In the real world, however, no CPU is actually “100% RISC” or “100% CISC;” most are what Gordon Bell called “code museums” in his 1991 book High Tech Ventures. Code museums are CPUs built to “to hold programs created on earlier machines and to serve their present customers.” (There’s an interesting discussion about this in page 130 of the February 1990 edition of Dr Dobb’s Journal, by Hal Hardenbergh.)
Another technique aimed to accelerate the execution of code are branch predictors, a concept developed by IBM in the 1950s. This consists in the CPU trying to “guess” which branch of the code is going to be executed next. This sounds like science fiction, and to a certain extent it is, but unfortunately it was at the root of the Spectre security vulnerability, which affected virtually all CPUs.
Then there are the laws of physics. Herb Sutter’s seminal “The Free Lunch Is Over” article marks the end of the almost 40 years old reign of Moore’s Law, thanks to the fact that our CPUs shrank down to the realm of atoms and molecules. This is why the advertised CPU speed of your computer did not increase after 2005, instead hovering around 3 GHz.

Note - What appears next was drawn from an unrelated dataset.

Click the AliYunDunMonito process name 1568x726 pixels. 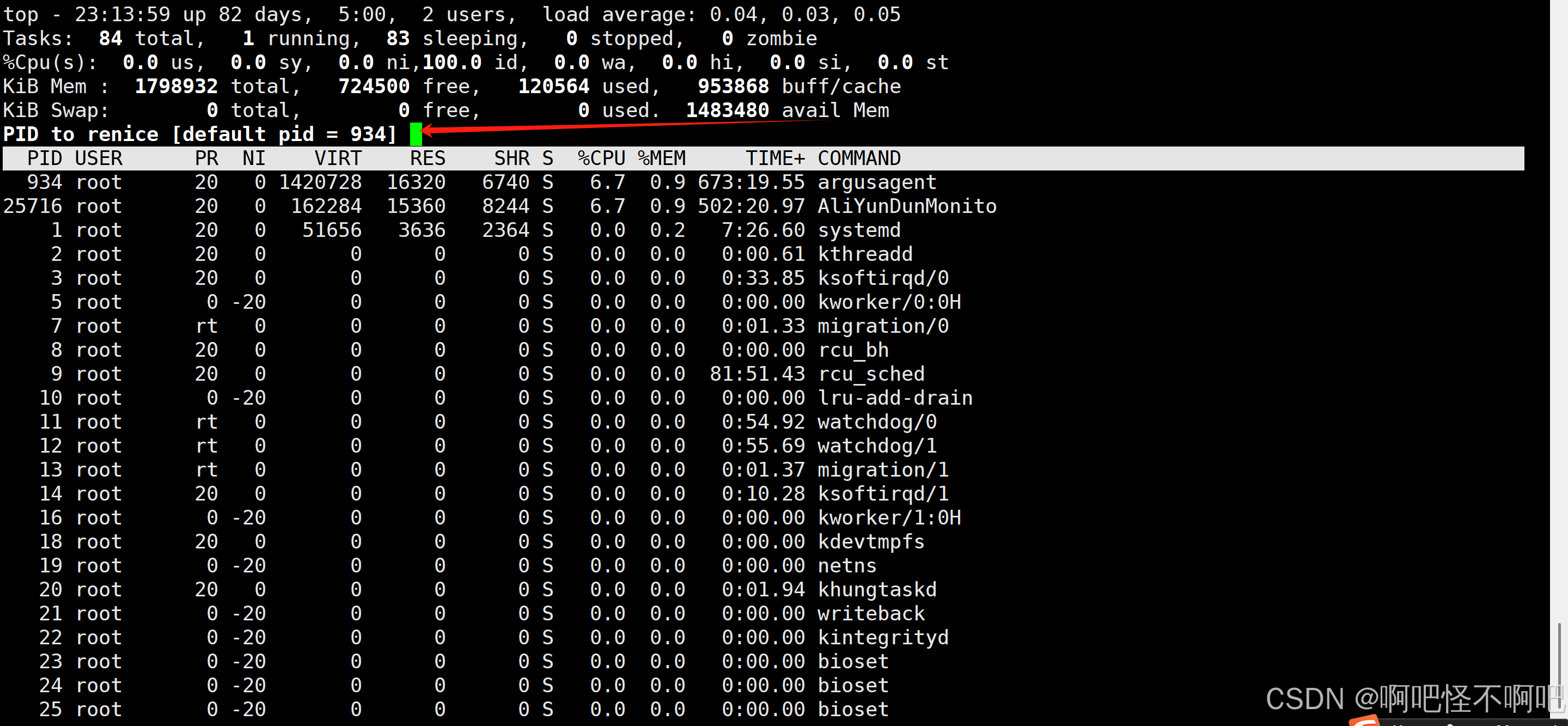[906, 206]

The solution found by the industry was to use multi-core CPUs, but it turned out that a program built for a single CPU would not necessarily go faster with many CPUs. Gene Amdahl correctly explained in 1967 that the theoretical execution speedup was limited by the internal structure of the code.

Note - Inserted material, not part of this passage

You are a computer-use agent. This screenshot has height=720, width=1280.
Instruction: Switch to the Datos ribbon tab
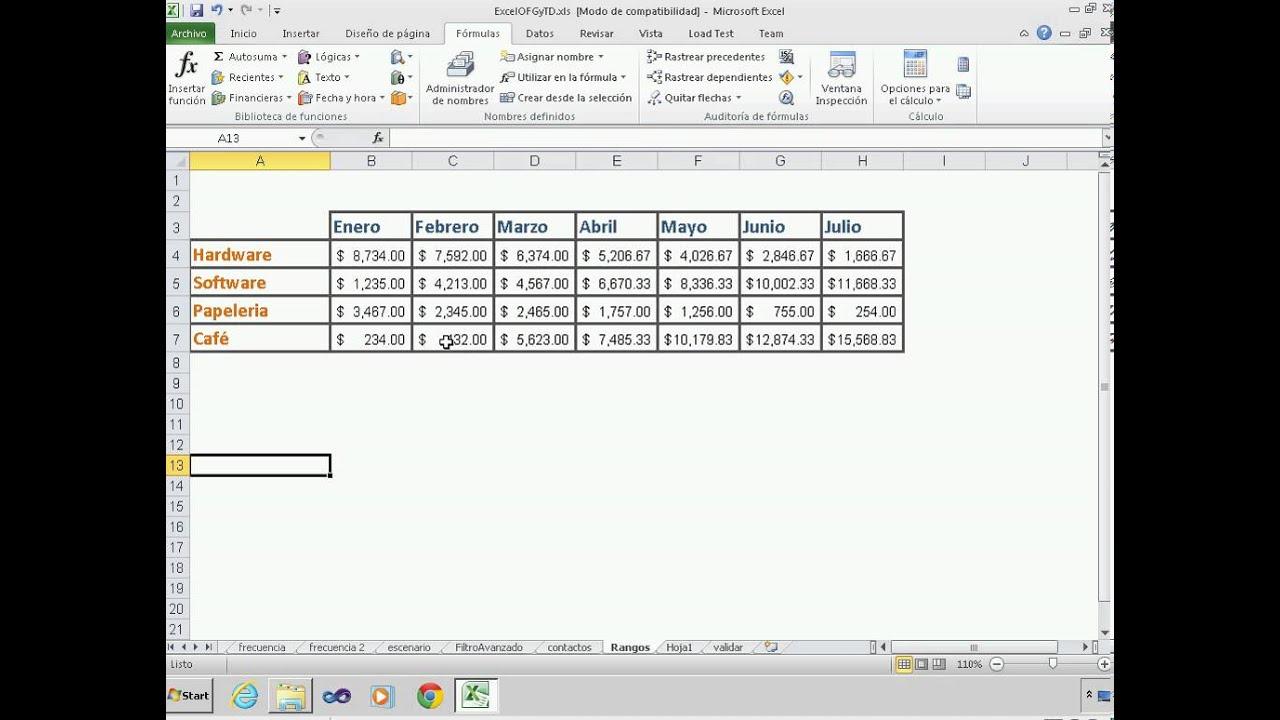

Somebody remembered that functional languages force developers to work with unmutable data structures, and that those are perfect choices for parallel programs. This brought back functional programming languages to the forefront, right at a time when Philip Wadler was complaining that nobody used them. As a result nowadays all languages, including object-oriented ones, have lambdas: C++, PHP, C#, Java, pick yours. Operating systems started bundling runtime libraries making it easier to execute code in parallel.
Or is it?
The future is not another patch around the venerable Von Neumann architecture. Arguably, the computer you are using to read this article is already obsolete, and IBM and Google are competing to see who is going to obsolete it first. It all revolves around Quantum Computing.
Quantum entanglement and Bell’s Theorems show that there will be a new architecture for quantum computers. There are a few proposals already, and the meager knowledge of the author of these lines in quantum mechanics represents a major obstacle to be able to read any of those papers.
What we need, instead of hype, is a new generation of Hilberts, s, Gödels, Turings and Von Neumanns, to bring us to the next level, and let the 21st century of computing actually start. One day we will look back at the Von Neumann architecture and find it as peculiar as Babbage’s Difference Engine.
But since Von Neumann developed a form of quantum logic, we might as well still be calling his name in the years to come.